THERE’S nothing like a good tear-jerking tragedy to keep the British people entertained.
And few have done the job as memorably as the iconic story of the sinking of The Titanic.
Great film, great theme song by Celine Dion – I guess half the nation has cried its eyes out over the entertainment industry’s reconstruction of this appalling event.
The mainstream version is bad enough. RMS Titanic, a passenger liner, crashed into an iceberg on its maiden voyage from Southampton to New York City on April 10 1912 and was hopelessly ill-equipped to avoid the carnage that resulted in more than 1,500 of the estimated 2,224 passengers losing their lives.
The story has become a dark part of British folklore. We love to throw around the line of ‘rearranging the deckchairs on the Titanic’ when a real-life disaster is occurring such as England’s Test cricket team changes its collapse-prone batting order.
But what I’m about to report here is no joke. If this is the real story of what happened on that historic day, we have all been taken for fools – yet again!
For according to Peter Paget, who has been associated with British intelligence for much of his life, the actual events aren’t so much a cause for tears but outrage that would never fit the bill of a highly lucrative film.
In a nutshell just about the only thing that is true is that a ship hit an iceberg and large numbers of passengers died.
Writing in his highly informative autobiography The Secret Life of a Spook, Paget claims that even the name Titanic was wrong as the boat that actually sunk was called the RMS Olympic.

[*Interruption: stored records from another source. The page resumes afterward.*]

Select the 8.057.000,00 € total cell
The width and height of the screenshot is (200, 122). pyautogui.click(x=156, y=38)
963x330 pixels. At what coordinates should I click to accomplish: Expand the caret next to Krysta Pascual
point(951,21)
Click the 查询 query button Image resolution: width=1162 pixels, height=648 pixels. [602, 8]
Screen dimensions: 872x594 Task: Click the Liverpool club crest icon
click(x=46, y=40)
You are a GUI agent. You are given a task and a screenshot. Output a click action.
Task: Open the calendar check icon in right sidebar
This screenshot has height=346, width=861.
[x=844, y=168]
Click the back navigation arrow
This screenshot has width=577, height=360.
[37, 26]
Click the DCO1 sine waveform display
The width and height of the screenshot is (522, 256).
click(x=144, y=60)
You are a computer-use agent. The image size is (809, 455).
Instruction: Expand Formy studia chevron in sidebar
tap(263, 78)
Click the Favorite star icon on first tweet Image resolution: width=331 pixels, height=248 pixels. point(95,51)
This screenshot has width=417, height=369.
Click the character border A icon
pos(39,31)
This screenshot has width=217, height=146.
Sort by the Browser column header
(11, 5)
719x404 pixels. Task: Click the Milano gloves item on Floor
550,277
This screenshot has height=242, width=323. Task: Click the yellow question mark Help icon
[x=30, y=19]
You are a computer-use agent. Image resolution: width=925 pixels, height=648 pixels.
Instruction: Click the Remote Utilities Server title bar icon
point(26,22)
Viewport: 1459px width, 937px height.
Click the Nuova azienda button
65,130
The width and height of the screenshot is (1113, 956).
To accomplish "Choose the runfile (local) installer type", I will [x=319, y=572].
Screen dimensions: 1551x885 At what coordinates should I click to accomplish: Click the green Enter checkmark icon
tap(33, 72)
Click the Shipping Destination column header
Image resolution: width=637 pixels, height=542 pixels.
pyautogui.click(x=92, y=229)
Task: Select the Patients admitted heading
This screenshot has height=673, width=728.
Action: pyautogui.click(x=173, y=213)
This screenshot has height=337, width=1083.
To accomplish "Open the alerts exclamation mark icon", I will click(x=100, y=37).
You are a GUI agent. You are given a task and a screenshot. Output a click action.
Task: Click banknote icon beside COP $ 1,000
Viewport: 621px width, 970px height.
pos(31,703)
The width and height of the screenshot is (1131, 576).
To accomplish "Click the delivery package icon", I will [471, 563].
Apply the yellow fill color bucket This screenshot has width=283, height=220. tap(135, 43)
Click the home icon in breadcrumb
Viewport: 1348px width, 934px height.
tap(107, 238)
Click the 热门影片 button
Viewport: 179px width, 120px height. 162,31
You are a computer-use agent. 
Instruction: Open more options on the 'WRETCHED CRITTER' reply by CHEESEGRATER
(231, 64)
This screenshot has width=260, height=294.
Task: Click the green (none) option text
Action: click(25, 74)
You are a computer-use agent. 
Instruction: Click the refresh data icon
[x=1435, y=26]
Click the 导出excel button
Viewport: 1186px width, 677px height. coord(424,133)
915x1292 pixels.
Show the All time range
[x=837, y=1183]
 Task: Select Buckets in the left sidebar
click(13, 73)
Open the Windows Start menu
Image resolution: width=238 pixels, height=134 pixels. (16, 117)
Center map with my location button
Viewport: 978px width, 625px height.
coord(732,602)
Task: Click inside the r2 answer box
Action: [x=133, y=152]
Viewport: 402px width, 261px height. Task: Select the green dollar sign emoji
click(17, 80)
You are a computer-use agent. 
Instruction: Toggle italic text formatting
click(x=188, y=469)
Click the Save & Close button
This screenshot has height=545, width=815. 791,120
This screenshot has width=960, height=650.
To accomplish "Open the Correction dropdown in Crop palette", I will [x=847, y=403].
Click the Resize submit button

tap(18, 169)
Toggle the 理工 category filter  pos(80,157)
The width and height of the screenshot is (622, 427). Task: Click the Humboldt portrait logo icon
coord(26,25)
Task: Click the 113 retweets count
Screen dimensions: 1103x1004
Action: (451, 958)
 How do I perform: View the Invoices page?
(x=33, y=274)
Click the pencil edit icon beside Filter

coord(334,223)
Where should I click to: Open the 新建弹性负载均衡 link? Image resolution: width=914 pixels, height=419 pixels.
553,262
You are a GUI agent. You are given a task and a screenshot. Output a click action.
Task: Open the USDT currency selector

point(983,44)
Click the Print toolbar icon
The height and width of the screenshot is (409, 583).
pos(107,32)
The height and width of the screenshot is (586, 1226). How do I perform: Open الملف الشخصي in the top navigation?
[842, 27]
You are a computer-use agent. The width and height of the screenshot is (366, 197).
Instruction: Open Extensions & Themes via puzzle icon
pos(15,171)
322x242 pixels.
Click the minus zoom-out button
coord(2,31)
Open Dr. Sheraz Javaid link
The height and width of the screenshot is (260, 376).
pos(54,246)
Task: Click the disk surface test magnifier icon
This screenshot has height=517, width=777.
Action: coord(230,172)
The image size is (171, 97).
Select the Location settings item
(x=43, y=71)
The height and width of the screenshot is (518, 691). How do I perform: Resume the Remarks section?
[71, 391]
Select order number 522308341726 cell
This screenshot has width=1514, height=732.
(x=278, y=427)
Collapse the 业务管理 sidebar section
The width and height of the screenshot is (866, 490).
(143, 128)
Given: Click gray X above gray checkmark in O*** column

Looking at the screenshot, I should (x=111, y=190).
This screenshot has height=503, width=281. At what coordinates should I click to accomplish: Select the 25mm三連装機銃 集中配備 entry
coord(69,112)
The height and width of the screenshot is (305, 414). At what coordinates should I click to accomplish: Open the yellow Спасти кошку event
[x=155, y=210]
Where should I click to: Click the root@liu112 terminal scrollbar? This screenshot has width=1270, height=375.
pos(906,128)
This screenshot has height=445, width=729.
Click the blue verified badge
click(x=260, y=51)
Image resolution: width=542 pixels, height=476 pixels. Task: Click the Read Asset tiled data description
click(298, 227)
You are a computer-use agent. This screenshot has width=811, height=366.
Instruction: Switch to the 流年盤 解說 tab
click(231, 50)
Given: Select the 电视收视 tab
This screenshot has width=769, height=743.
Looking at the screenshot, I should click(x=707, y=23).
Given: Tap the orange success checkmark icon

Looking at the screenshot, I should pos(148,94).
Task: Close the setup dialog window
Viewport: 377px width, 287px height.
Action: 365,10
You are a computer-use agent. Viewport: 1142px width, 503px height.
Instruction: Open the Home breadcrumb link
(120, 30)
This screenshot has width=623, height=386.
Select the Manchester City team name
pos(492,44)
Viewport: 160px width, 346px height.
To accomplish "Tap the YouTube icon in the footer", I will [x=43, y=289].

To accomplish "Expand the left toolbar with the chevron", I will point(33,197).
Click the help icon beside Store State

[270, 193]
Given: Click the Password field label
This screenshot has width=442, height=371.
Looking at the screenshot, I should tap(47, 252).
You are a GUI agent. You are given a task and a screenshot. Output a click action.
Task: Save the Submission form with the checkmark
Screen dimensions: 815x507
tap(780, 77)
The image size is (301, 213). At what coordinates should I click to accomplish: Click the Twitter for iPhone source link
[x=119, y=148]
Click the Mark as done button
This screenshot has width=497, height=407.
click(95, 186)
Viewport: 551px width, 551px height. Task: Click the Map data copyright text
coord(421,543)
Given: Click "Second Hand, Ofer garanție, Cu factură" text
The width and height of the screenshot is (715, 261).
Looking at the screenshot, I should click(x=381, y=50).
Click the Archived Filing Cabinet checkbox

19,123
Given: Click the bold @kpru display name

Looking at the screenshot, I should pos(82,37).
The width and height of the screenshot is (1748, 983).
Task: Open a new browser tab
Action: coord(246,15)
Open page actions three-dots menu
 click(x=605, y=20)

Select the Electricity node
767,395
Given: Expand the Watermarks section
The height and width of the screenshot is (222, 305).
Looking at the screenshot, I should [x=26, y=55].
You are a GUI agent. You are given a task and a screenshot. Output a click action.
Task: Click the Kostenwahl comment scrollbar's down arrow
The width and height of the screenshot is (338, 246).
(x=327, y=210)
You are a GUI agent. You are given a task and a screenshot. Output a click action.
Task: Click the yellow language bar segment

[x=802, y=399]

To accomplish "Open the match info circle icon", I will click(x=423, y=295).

So much for the extra sympathy and drama of the ship going down on its maiden voyage.
Rather than further elaborating on Paget’s story, here are his exact printed words.
‘Many things that are put about are far from the actual truth. They are carefully stage-managed by the tame media and incessant mind-boggling truth-bending advertising.
‘Everything from photoshopping the leg length of models to telling outright lies. It has been going on for years.
‘For example, the ill-fated ‘Titanic’ was actually the RMS Olympic. She had been in collision with a British warship the year before and was never going to pass another full safety inspection.
‘She had to be sunk run deliberately along a suitable big iceberg and sent to the bottom of the sea. The sad thing is the cargo ship that White Star line had sent ahead to anchor and wait for the ‘disaster’ got its position wrong. It was just too far over the horizon to see the distress rockets from the ‘Titanic’ and the result, in a calm but freezing sea, was that many people died of hypothermia.
‘When they sent down the remote control submarines to view the wreck, the riveted letters Titanic, which had been overlaid on the prow of the ship in Belfast were rusting off. Clearly visible was marked ‘Olympic’.
‘White Star got the insurance money in five days. Mission complete! Did lives matter? Not when serious money is involved. Nothing changes.’